> Exercise material
▼

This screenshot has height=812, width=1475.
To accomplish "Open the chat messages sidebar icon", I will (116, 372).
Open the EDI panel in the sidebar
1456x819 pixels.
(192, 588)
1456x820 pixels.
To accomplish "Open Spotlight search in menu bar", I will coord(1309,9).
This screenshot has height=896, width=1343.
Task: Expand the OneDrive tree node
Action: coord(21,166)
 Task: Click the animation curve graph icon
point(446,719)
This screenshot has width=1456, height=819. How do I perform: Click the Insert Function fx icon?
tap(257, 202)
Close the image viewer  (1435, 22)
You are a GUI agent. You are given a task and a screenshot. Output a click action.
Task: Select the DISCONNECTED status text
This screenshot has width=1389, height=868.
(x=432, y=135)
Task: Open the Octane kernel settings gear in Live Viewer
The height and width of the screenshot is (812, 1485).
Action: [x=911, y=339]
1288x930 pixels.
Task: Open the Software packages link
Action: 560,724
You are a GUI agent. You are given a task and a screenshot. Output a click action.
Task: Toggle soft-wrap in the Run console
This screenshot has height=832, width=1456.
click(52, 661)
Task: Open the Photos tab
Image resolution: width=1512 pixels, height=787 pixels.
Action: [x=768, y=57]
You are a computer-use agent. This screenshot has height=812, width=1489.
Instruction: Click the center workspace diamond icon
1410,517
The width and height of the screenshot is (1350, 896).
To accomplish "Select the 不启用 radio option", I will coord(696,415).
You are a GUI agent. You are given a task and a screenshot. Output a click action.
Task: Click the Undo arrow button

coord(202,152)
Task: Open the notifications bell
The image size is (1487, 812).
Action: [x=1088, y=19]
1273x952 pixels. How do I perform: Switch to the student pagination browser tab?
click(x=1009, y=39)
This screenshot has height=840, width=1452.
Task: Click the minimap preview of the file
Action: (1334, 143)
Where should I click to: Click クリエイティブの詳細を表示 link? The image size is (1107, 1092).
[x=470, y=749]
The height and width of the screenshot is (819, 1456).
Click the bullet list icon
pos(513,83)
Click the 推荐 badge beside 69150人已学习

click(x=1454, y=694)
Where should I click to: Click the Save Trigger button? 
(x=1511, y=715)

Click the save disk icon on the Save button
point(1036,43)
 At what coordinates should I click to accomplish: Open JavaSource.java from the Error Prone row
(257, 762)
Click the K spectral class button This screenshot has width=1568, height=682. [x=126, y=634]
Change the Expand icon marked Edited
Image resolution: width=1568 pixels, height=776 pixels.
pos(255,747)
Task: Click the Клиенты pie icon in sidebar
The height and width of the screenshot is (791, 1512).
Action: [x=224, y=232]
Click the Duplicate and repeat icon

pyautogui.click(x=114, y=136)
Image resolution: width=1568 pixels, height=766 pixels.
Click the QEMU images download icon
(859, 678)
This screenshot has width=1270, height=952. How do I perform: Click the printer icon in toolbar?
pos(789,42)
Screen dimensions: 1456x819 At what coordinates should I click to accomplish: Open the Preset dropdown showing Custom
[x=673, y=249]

▲

> Exercise directions
All lines from the line containing "Click the Duplicate and repeat icon" through the last line of the data are to be repeated exactly; no other line belongs in the answer.

> Task response
Click the Duplicate and repeat icon

pyautogui.click(x=114, y=136)
Image resolution: width=1568 pixels, height=766 pixels.
Click the QEMU images download icon
(859, 678)
This screenshot has width=1270, height=952. How do I perform: Click the printer icon in toolbar?
pos(789,42)
Screen dimensions: 1456x819 At what coordinates should I click to accomplish: Open the Preset dropdown showing Custom
[x=673, y=249]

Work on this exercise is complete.